Digitalization has called into question our understanding of the human mind and of human consciousness.”

Is there any one innovator you particularly admire?
Stephenson:

Prometheus. He was the forefather, the pioneer, of all innovation. When he saw a new path opening up before him, he simply had to take it—no matter what. He lived and breathed total dedication. “There is something that needs to be done for the good of all humankind, and I am the only one who can pull it off”—it was this belief that fueled his determination. Even though he is a mythical figure, I find him utterly inspiring.

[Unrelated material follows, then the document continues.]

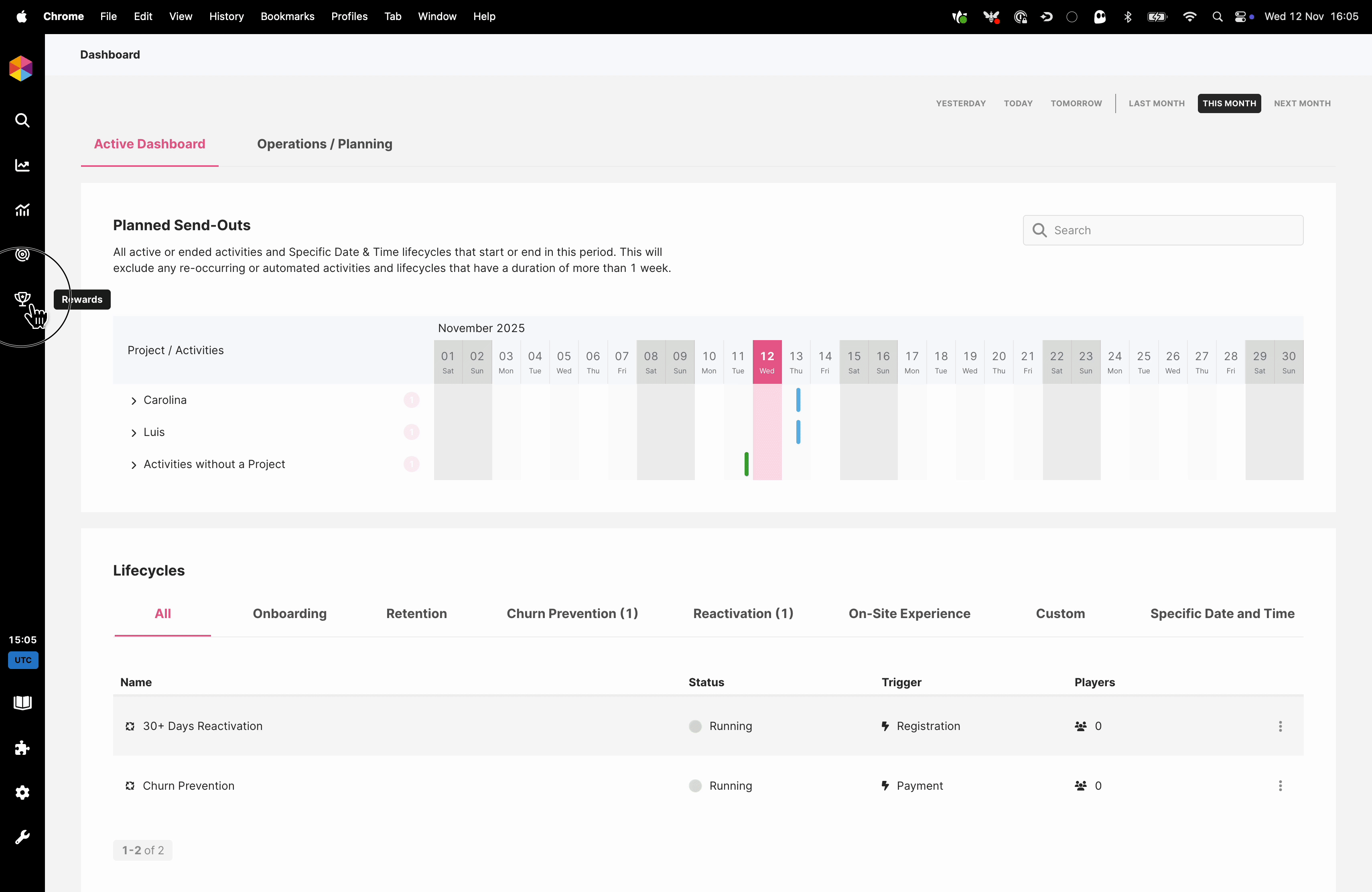Open the sidebar search magnifier icon
The height and width of the screenshot is (892, 1372).
[22, 120]
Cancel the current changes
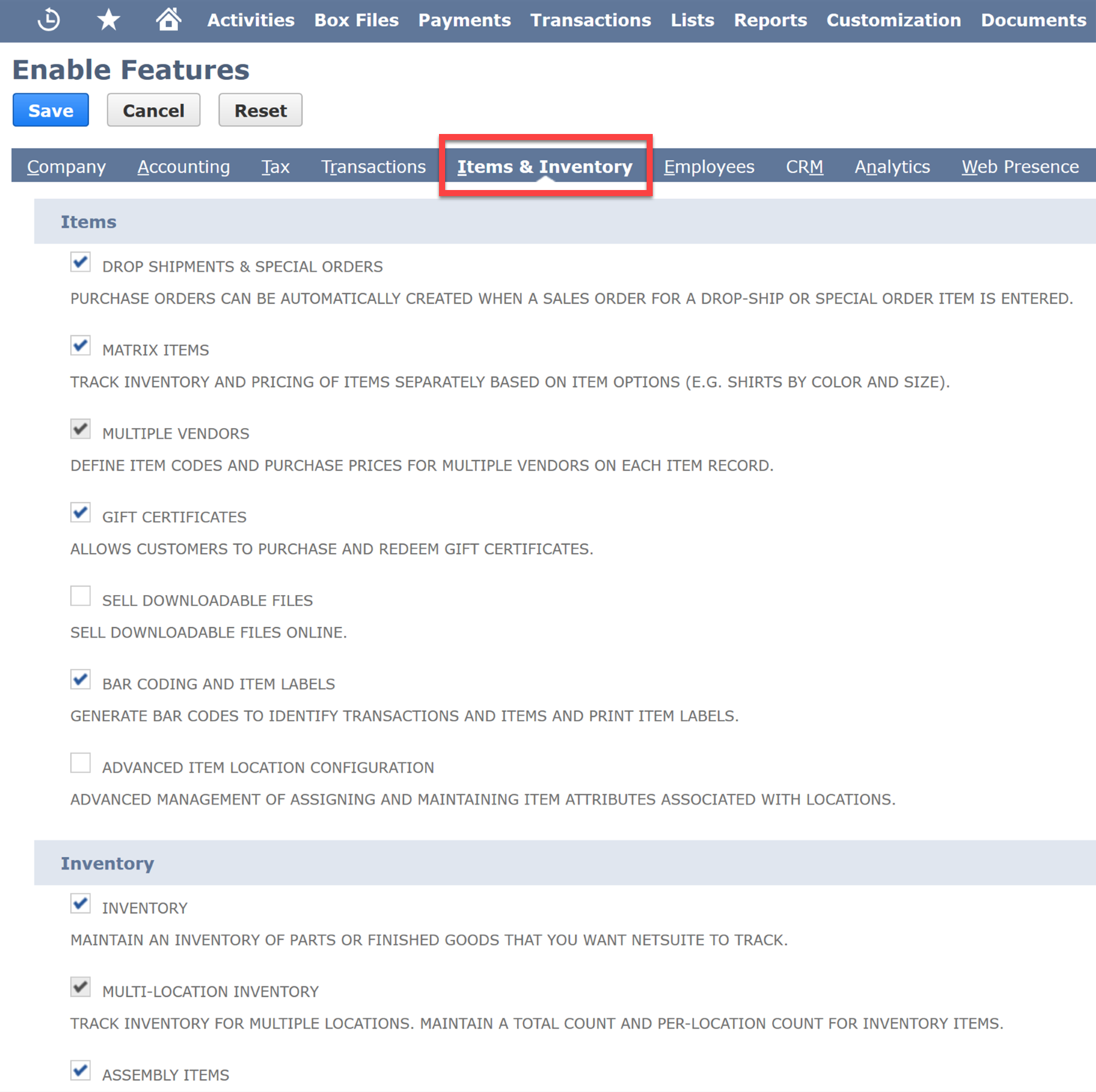The width and height of the screenshot is (1096, 1092). [153, 110]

Is innovation necessarily disruptive, or is incremental refinement just as good?
Stephenson:

I think that both principles are valid and have their place. Personally, I tend to lean more toward promoting disruptive innovation—it is just more fascinating to me. But there is one aspect to incremental progress that I appreciate quite a bit: If a researcher provides the scientific community with a comprehensive, “big picture”-type overview of the current state of affairs in their field, this can be an excellent basis for future contributions. We all need these kinds of contextual frameworks—even if we then choose to act more disruptively ourselves. In the field of psychotherapy science, we encounter both principles: when individuals learn to re-tell their personal story—to re-frame their lives—, they may do so taking small steps or giant leaps.

What’s the best method for nurturing creativity?
Stephenson:

The answer is simple. It is love.

What’s the next big thing in the humanities, and in psychotherapy science in particular?
Stephenson:

My inner prophet tells me that three things will be of the essence: affectedness, mindfulness, and humility—all subjects on which I would like to see people write books. Due to Covid, we are now all in the same boat: We are all concerned, all stuck in the mud. Collectively, we’ll have to come to our senses. And then we must all be humble and appreciate that, in a world of great diversity, there can be no moral high ground. There is no universal right or wrong, and yet we must find common ground to move on after the pandemic.

And if we should struggle to achieve this unity in diversity, we might turn to psychotherapists for help …
Stephenson:

That’s exactly right.

You are based in Linz, which is often called the “City of Steel.” Do you find the designation appropriate?
Stephenson:

A few decades ago, Linz was almost universally thought to be a dirty place. Today, this could not be further from the truth. Linz has become one of the cleanest cities I know. Socially and culturally, it also has a lot to offer. I am glad to be here and to make my contribution to the educational landscape in Linz.

Sigmund Freud University

Founded in 2005, Sigmund Freud University quickly grew beyond its base in Vienna, Austria, and currently extends to locations in Linz, Berlin, Paris, Ljubljana, and Milan. The university’s first program was psychotherapy science, but it eventually added psychology, medicine (including dentistry), and law to its disciplines. Sports science will be the likely next step as the respective accreditation process is already underway. While Sigmund Freud University in total has over 5000 students and employs more than 1100 staff, the Linz location is still expanding and presently focuses on psychotherapy and psychology. Professor Thomas Stephenson has been associated with Sigmund Freud University since 2009 and has been leading the psychotherapy department in Linz since 2019.